> **RECORDS**
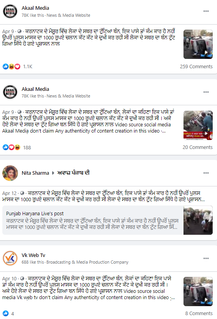View reaction icons beside 188 count
The width and height of the screenshot is (217, 319).
(x=12, y=147)
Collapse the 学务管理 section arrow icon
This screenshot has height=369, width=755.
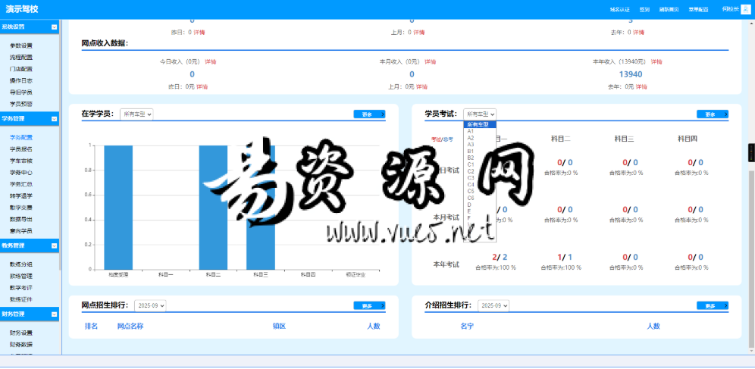click(54, 118)
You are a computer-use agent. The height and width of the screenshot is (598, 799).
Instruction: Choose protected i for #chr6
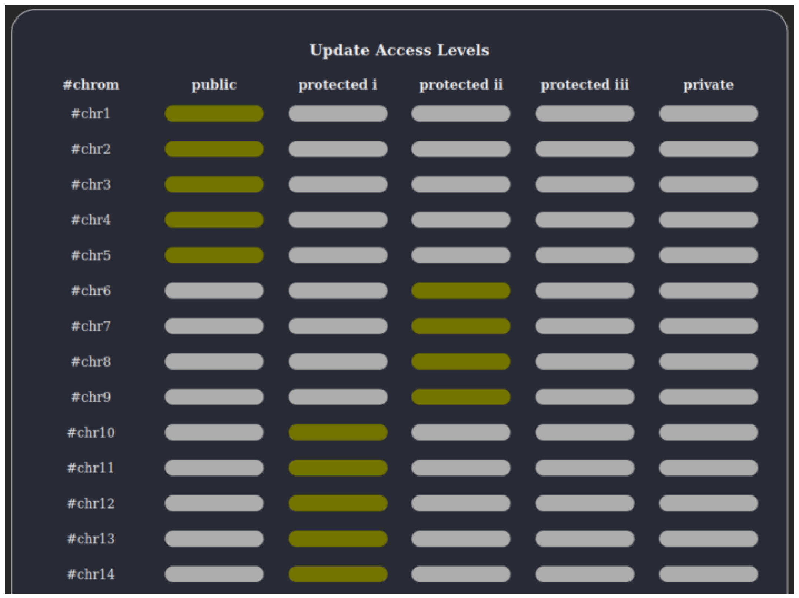point(338,291)
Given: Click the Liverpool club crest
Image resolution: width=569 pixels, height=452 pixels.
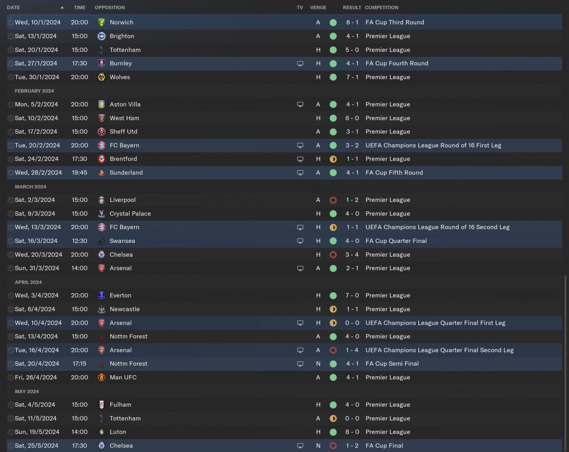Looking at the screenshot, I should (101, 200).
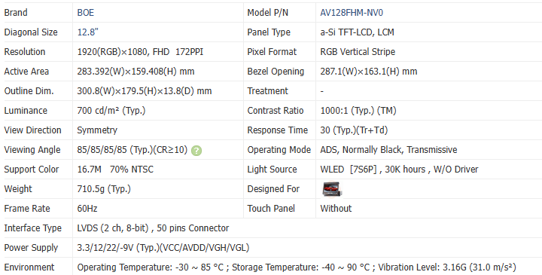Select the WLED light source details

[399, 170]
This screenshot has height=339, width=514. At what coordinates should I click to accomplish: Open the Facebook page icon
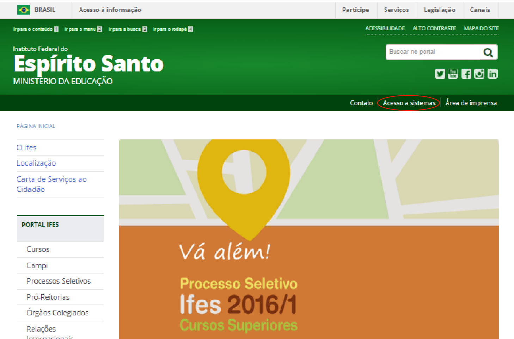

> **SET TASK**
Copy out each line of the material that contains the string "This". Case counts.

> **ANSWER BELOW**
This screenshot has height=369, width=755.
This screenshot has height=339, width=514. At what coordinates should I click to accomplish: Open the Facebook page icon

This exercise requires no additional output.